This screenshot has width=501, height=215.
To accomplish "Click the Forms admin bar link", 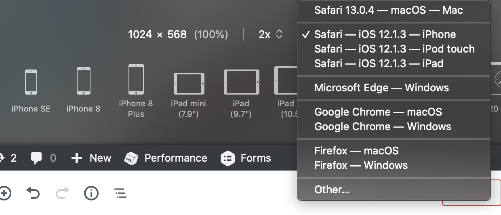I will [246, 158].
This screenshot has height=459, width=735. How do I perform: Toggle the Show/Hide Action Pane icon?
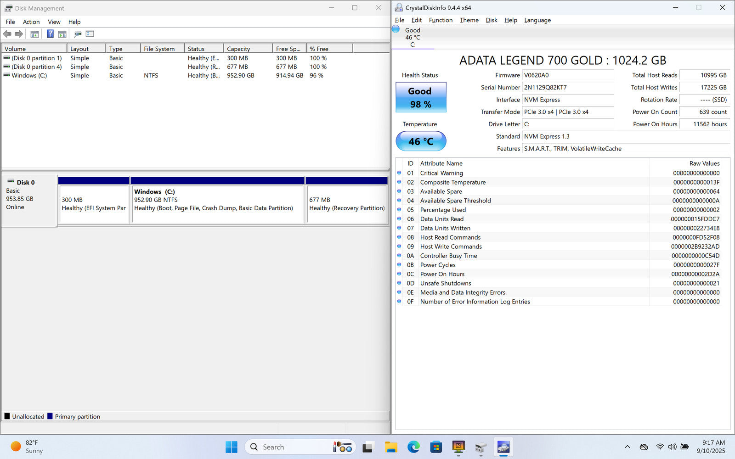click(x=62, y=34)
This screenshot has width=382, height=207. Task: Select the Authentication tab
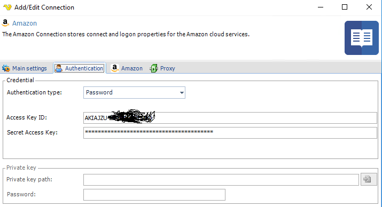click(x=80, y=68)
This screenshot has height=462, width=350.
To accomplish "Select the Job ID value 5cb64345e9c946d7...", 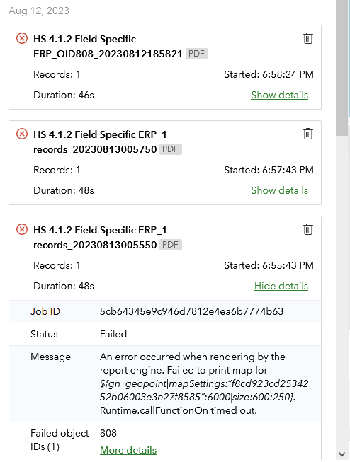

### Directions
Nothing but the lines from the one containing "This screenshot has width=382, height=207." through the end of the listing should be written out, each exactly, and pictures must be left out.

### Finished task
This screenshot has width=382, height=207. Task: Select the Authentication tab
click(x=80, y=68)
This screenshot has height=462, width=350.
To accomplish "Select the Job ID value 5cb64345e9c946d7...", 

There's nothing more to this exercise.